● The request
Return the rows from the line that contains "The height and" through the line that contains "coord(105,134)", reproducing them word for word.

● Supplied information
-- START --
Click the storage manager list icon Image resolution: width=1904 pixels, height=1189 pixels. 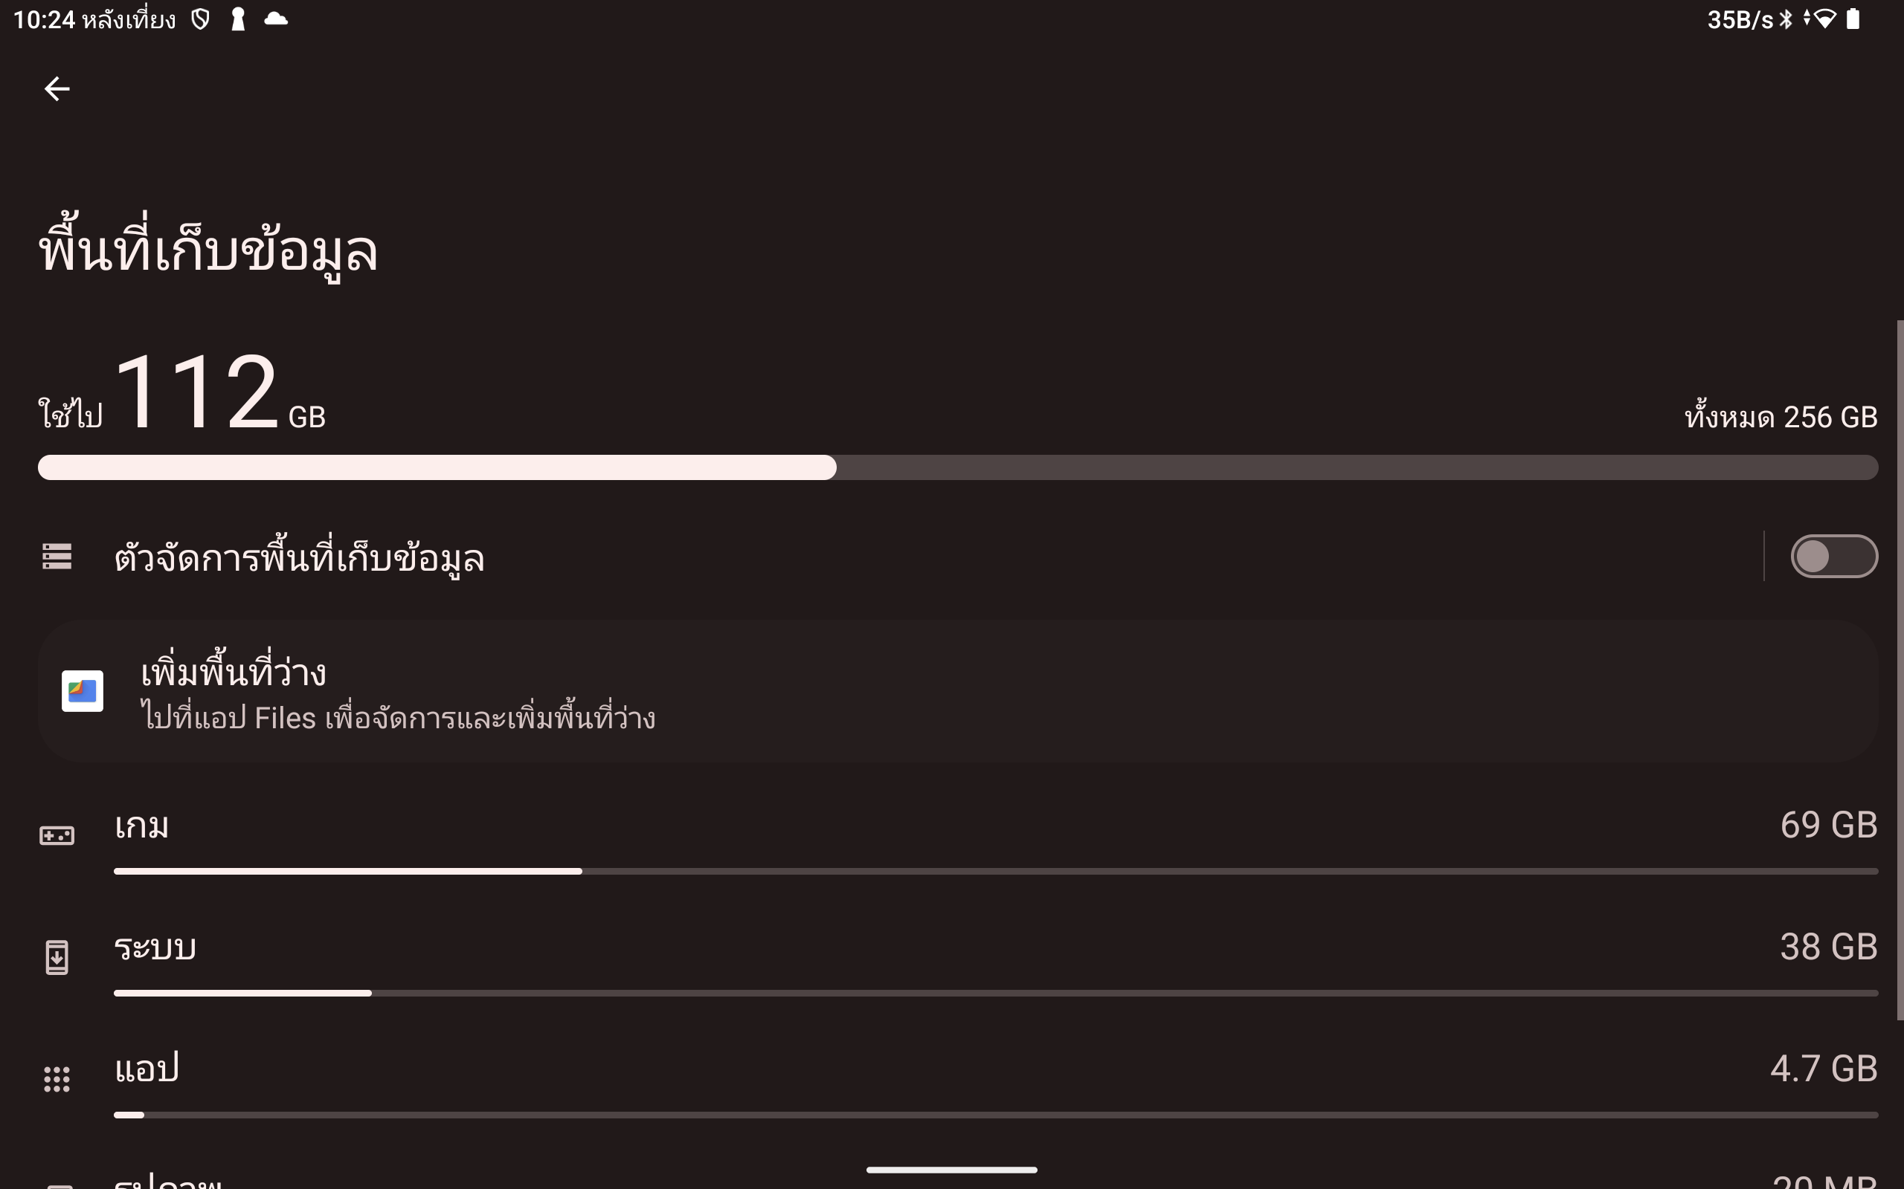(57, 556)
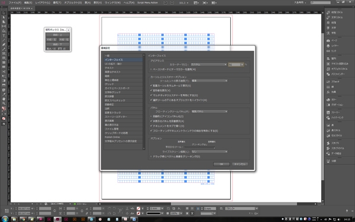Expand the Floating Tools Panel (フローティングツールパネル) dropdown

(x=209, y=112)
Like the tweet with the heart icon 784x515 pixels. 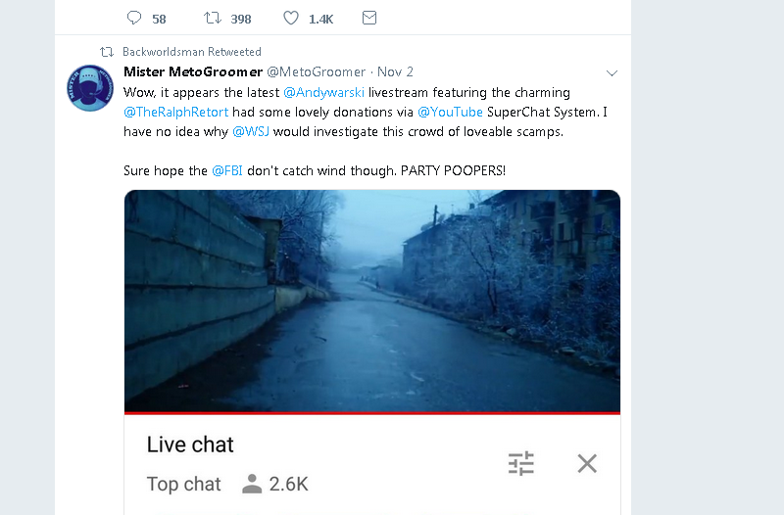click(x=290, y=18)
-- END --
-- START --
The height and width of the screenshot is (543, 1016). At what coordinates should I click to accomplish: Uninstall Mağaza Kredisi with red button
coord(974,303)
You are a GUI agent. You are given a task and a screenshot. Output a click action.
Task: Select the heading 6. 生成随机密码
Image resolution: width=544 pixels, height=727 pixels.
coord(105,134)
-- END --
● Response to the exercise
The height and width of the screenshot is (543, 1016). At what coordinates should I click to accomplish: Uninstall Mağaza Kredisi with red button
coord(974,303)
You are a GUI agent. You are given a task and a screenshot. Output a click action.
Task: Select the heading 6. 生成随机密码
Image resolution: width=544 pixels, height=727 pixels.
coord(105,134)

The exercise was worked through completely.